The two-output graphics of cell responses, after 4 h of exposure to different levels of TNF, are shown in Figure 3. We observe more overlap between the two heatmap clusters, compared to Figure 2. This can be perhaps explained by noting that the inhibitory feedback of A20 becomes active over time, which results in reductions in nuclear NFκB and ATF-2 concentrations. The associated changes in the decision error probabilities are computed and examined in Section 3.3.
3.3. Decision Error Probabilities of the Two-Output System
Information theoretical studies of single-cell data of a TNF signaling system have demonstrated that a cell can distinguish between low and high TNF concentrations at the system input [5]. Due to the uncertainty caused by signal transduction noise, two types of incorrect decisions can be made: deciding that TNF is high while it is actually low, or deciding that TNF is low while it is actually high. These two are called false alarm and miss errors, respectively [13]. In what follows, we present (Figure 4) and discuss the computed false alarm and miss error probabilities, PFA and PM, respectively, using measured nuclear NFκB and ATF-2 concentrations as the two outputs of the signaling system.
To graphically explain how the PFA and PM error probabilities are computed, we consider the high TNF level of 0.082 ng/mL in Figure 4 as an example. The computed 0.18 false alarm probability (Figure 4A, 30 min) is obtained by computing the volume under the low TNF bivariate PDF in Figure 2G that falls on the right-hand-side region of the DTC graphed in Figure 2D—A curve that divides the NFκB/ATF-2 plane into two separate decision regions. This is the false alarm region (see Section 2). Moreover, the computed 0.31 miss probability (Figure 4B, 30 min) is obtained by computing the volume under the high TNF bivariate PDF in Figure 2G that falls on the left-hand-side region of the DTC graphed in Figure 2D. This is the miss region (see Section 2). Other false alarm and miss error probabilities in Figure 4 are similarly computed.
We note a monotone decrease in both decision error probabilities at 30 min (Figure 4) as the TNF signal becomes stronger. This can be attributed to the linear structure of the pathway in the short term, when the feedback is not active yet. At 4 h, however, we do not observe a monotone decrease in the decision error probabilities as the TNF signal strength increases (Figure 4).
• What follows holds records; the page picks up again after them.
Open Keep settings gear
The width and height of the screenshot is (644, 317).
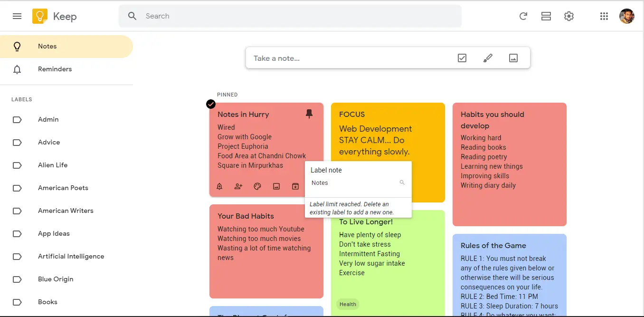pos(569,16)
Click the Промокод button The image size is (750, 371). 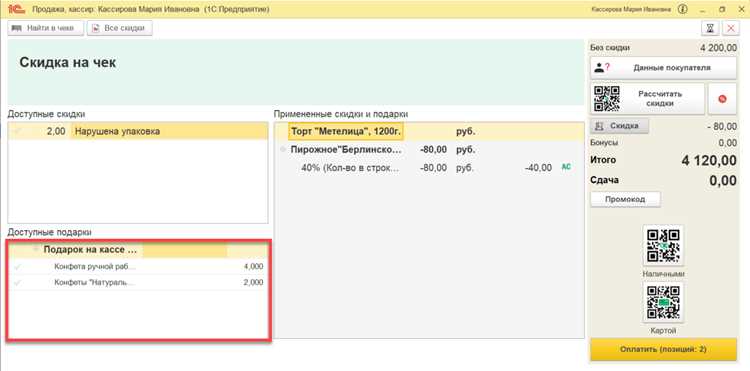coord(625,199)
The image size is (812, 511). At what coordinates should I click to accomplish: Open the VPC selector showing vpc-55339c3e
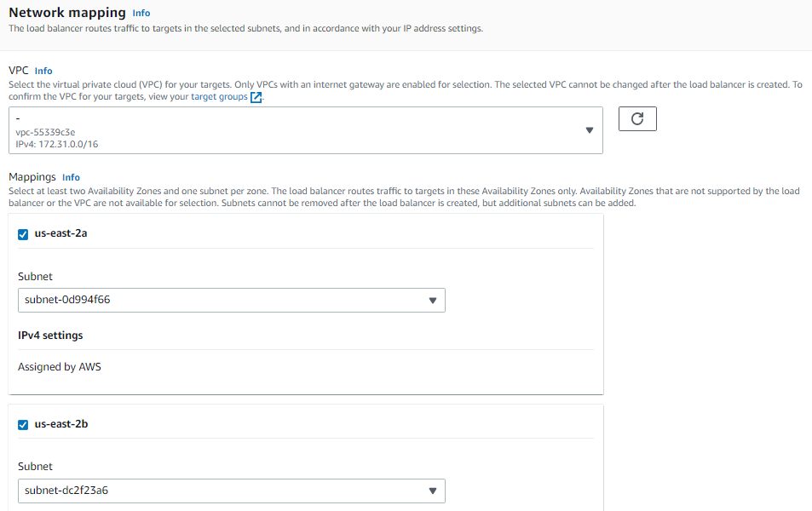pyautogui.click(x=306, y=130)
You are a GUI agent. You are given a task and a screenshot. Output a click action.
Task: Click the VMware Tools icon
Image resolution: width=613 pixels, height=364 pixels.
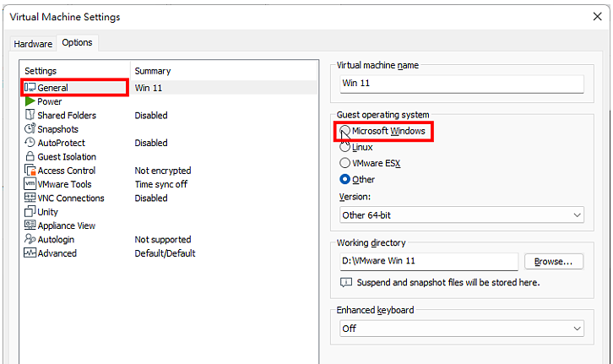[30, 184]
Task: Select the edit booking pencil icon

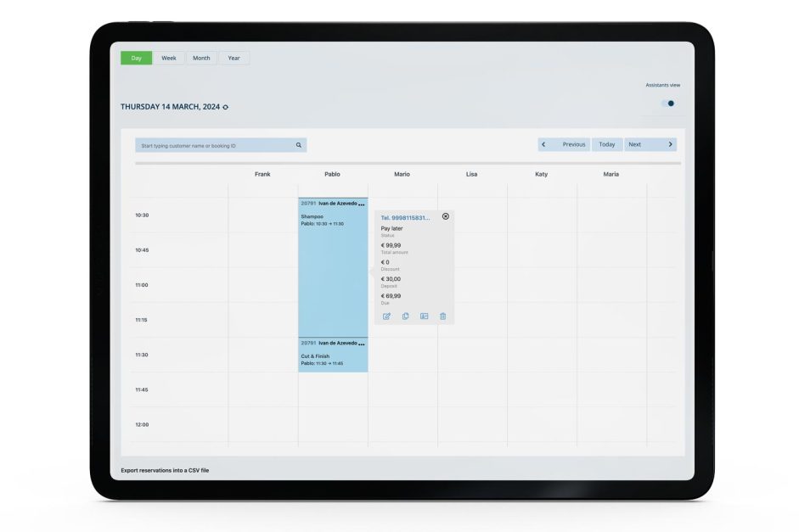Action: (386, 316)
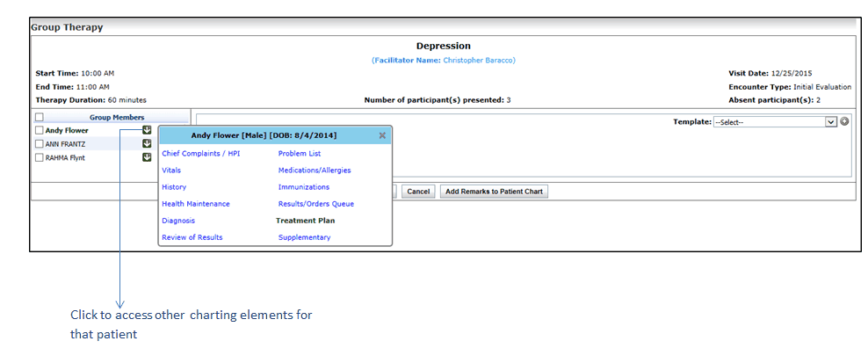Open Chief Complaints / HPI link
The height and width of the screenshot is (363, 868).
pyautogui.click(x=200, y=154)
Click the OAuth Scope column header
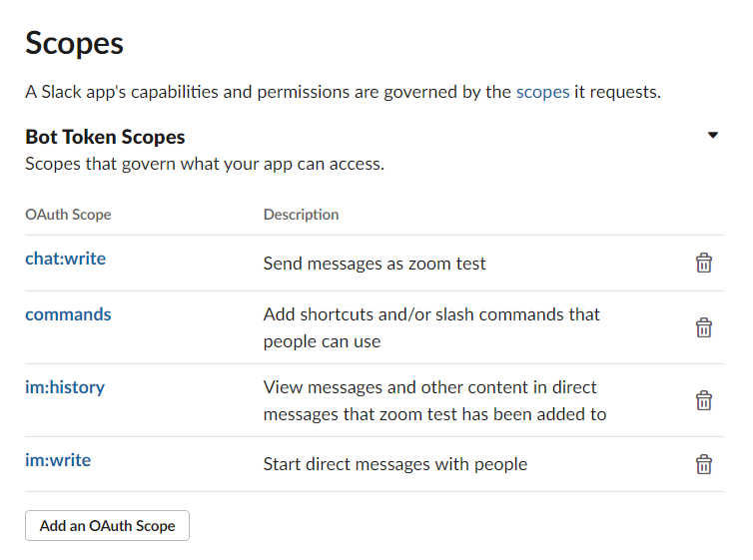Viewport: 753px width, 560px height. [68, 214]
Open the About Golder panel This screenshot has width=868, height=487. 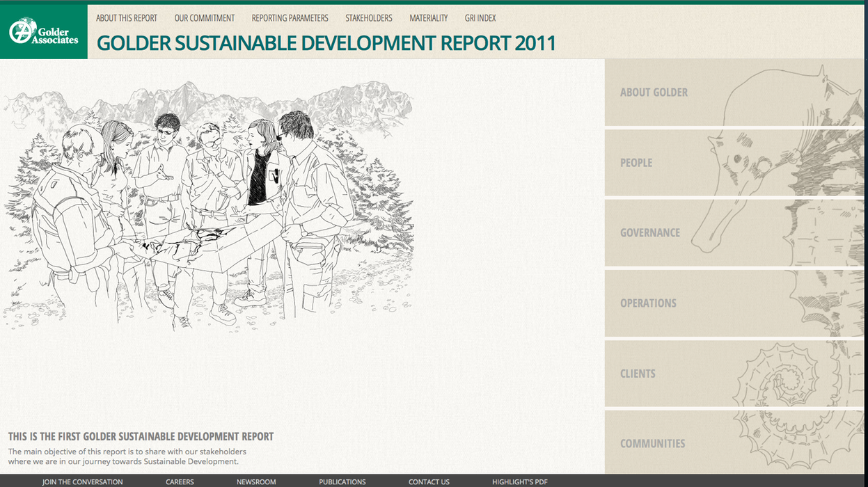tap(654, 93)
This is perhaps because of the activation of the A20 feedback that renders a nonlinear structure for the pathway.
Another noteworthy observation is that the PFA and PM error probabilities are higher at 4 h (Figure 4). The two heatmap clusters exhibit more overlaps at 4 h (Figure 3) compared to 30 min (Figure 2). This can be associated with the reductions in nuclear NFκB and ATF-2 concentrations at 4 h, caused by the negative A20 feedback.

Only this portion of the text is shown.